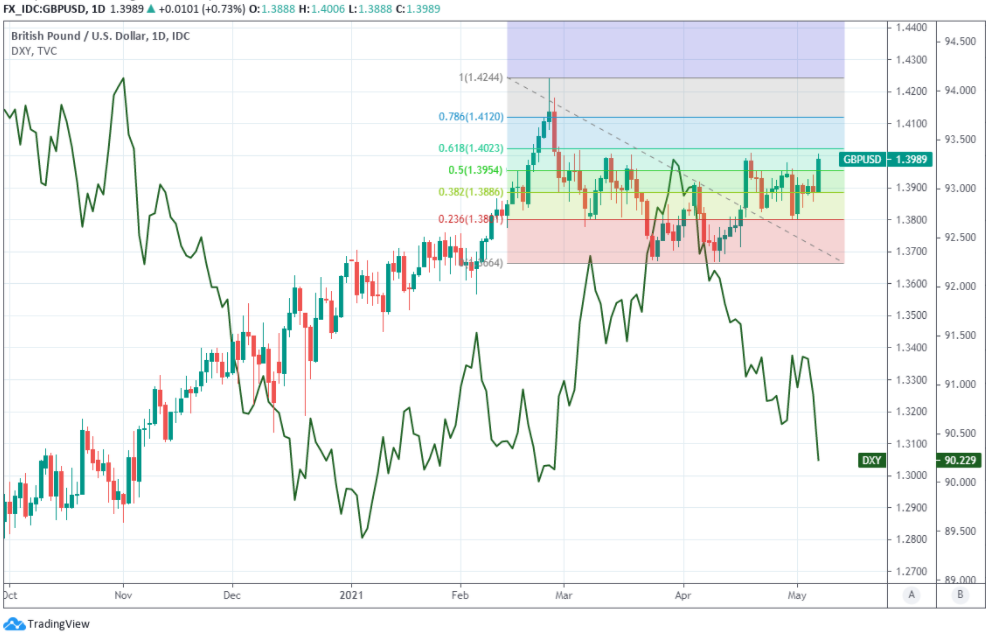This screenshot has height=639, width=986.
Task: Click the 1.4400 price scale value
Action: pyautogui.click(x=909, y=29)
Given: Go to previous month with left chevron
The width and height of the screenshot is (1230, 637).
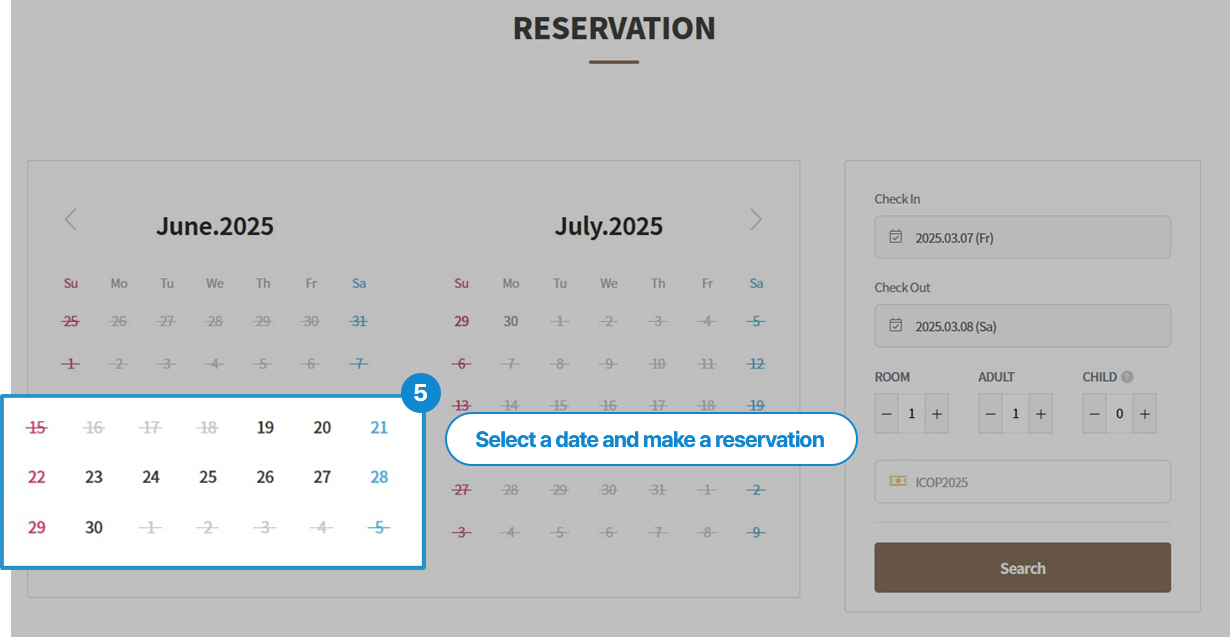Looking at the screenshot, I should 70,219.
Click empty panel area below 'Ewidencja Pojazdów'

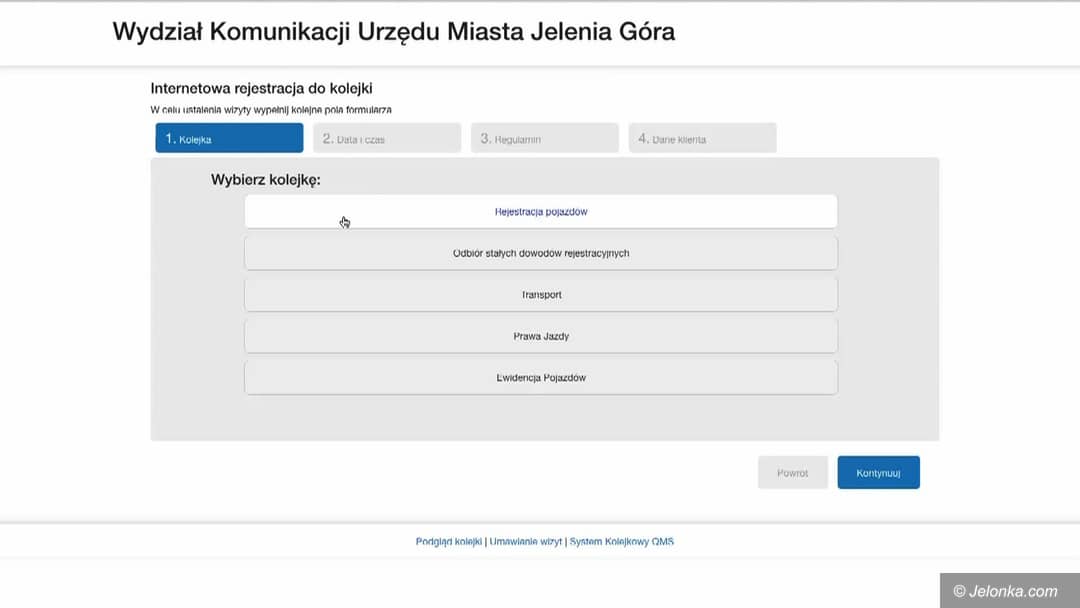click(x=540, y=418)
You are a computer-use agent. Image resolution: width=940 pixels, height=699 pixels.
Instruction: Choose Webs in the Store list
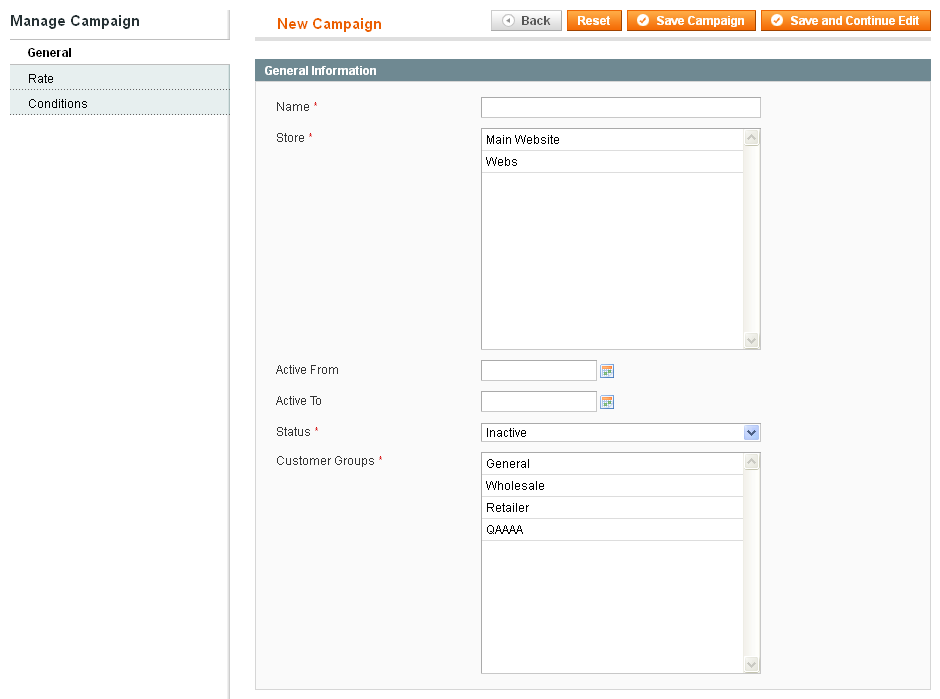click(x=612, y=162)
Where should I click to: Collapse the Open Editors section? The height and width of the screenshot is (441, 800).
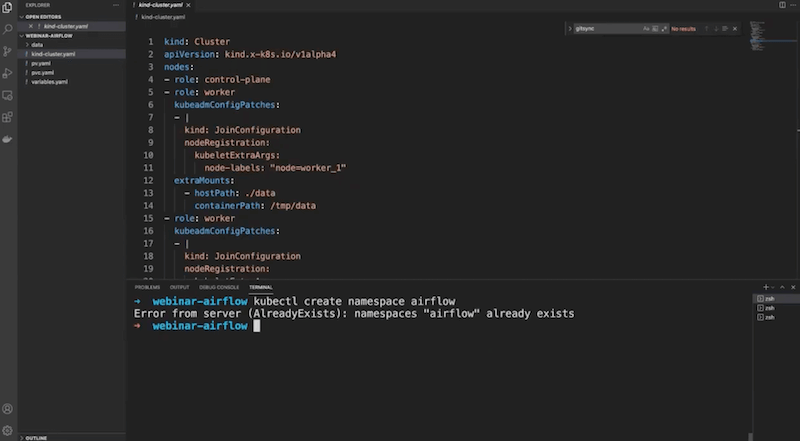(x=45, y=17)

TASK TO COMPLETE
Exactly repeat every line from the line that includes "Click empty panel" to the end of the listing, and nothing else, leaving pictures out.

REPLY TO THE TASK
Click empty panel area below 'Ewidencja Pojazdów'

click(x=540, y=418)
You are a computer-use agent. Image resolution: width=940 pixels, height=699 pixels.
Instruction: Choose Webs in the Store list
click(x=612, y=162)
Where should I click to: Collapse the Open Editors section? The height and width of the screenshot is (441, 800).
(x=45, y=17)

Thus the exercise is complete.